Снова кто-то тихо постучал в окно. Ее звали. Но Женя не откликнулась — невозможно было представить себе выражения лица Айрин, которая сразу же догадалась бы, что разоблачена. И ее голоса. И своего собственного стыда перед стыдом этого стыда. Женя пролежала, не засыпая, до того часа, пока не погас свет на террасе. Тогда она встала, зажгла маленькую лампочку на стене и покидала в чемодан все вперемешку — чистое, грязное, игрушки, книжки. Только Сашкины резиновые сапоги сообразила завернуть в грязное полотенце.
Я очень долго ее кормила. Молоко не уходило, а она любила грудь. Прижмется, пососет, потом рукой по груди погладит и говорит: «Спасибо». А потом я заболела гриппом. Температура подскочила выше сорока — я вырубилась. Кормить не могу. Подруги набежали, Диану кормят кефиром, кашей, ей уже к годику подходило. Она просится ко мне, а ее не пускают, чтоб не заразилась. Она кричала из маленькой комнаты: «Мама, я не понимаю!». Сузи тоже свалилась. И что за такая крепкая зараза выдалась, подруги мои все, одна за другой, тоже от меня подхватили. Не помню ничего.
Айрин загородила глаза руками, как будто от сильного света. Волосы почти закрыли ее лицо. Женя уже знала, что нечто ужасное сейчас произойдет, тогда произошло. Но все-таки немного надеялась.

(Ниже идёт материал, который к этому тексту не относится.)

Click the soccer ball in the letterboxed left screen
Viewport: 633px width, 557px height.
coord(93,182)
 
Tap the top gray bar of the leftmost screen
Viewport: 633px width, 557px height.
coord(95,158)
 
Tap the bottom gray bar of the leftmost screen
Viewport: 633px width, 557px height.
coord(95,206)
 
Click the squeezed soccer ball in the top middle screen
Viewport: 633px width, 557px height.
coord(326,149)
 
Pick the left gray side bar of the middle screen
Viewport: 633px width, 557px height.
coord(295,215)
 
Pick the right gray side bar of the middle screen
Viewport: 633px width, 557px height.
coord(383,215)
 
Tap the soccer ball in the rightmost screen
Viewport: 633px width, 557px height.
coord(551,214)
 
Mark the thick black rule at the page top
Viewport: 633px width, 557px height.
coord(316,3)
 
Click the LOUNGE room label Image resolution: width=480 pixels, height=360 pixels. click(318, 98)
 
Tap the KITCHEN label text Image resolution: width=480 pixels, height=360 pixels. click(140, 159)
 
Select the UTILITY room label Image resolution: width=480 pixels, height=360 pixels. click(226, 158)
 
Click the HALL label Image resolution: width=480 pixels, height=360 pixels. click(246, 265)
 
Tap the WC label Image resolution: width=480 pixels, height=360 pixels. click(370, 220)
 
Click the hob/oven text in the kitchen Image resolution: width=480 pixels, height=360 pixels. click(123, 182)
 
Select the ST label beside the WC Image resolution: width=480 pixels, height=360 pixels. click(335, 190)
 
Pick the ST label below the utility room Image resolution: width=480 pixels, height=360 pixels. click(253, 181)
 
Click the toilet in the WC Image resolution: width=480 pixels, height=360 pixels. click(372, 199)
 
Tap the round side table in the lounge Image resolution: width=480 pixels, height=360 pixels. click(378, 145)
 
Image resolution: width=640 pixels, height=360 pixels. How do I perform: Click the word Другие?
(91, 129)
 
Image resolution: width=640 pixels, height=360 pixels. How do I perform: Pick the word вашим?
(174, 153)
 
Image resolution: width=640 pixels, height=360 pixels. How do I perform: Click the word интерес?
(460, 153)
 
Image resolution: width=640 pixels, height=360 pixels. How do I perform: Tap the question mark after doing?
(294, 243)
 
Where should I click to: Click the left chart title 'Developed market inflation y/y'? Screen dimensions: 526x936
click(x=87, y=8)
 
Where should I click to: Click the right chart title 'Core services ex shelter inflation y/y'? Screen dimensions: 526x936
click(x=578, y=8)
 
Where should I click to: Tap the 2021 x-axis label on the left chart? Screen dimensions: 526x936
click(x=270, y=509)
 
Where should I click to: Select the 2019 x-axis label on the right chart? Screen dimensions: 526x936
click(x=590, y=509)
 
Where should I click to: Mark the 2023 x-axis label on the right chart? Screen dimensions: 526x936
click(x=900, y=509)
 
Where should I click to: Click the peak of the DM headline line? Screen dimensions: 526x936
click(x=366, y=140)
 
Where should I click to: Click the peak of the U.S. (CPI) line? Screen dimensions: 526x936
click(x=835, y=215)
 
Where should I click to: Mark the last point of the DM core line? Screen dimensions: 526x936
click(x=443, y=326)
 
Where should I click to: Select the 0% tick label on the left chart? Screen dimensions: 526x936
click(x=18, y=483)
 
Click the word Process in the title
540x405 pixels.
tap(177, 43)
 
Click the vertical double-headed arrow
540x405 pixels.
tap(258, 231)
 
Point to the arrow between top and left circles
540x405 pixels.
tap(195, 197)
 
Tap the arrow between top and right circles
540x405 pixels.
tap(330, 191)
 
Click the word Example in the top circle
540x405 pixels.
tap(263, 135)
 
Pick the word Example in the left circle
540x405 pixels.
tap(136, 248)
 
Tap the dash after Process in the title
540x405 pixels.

— Потом встала, подхожу к Диане — она горит, — продолжала Айрин, и Женя заметила, как покраснели ноздри и бледные веки англичанки. — Вызвала врача. Ей сразу же стали колоть антибиотик. После двух уколов — у Дианы аллергическая реакция. Всю засыпало. Ну, моя дочь. Я ведь сама аллергик. Прописывают ей тот же самый седуксен, что и мне. Только в двадцать раз дозировка меньше. А мне — все хуже. Температура сорок, временами как будто уплываю. Прихожу в себя — кефир Диане, кефир маме. Временами кто-то заходит, уходит. Скандалю с врачом, которая требует немедленной госпитализации. Какие-то подруги мелькают. Соседка. Помню, автослесарь приперся. Пьяный. Я его прогнала.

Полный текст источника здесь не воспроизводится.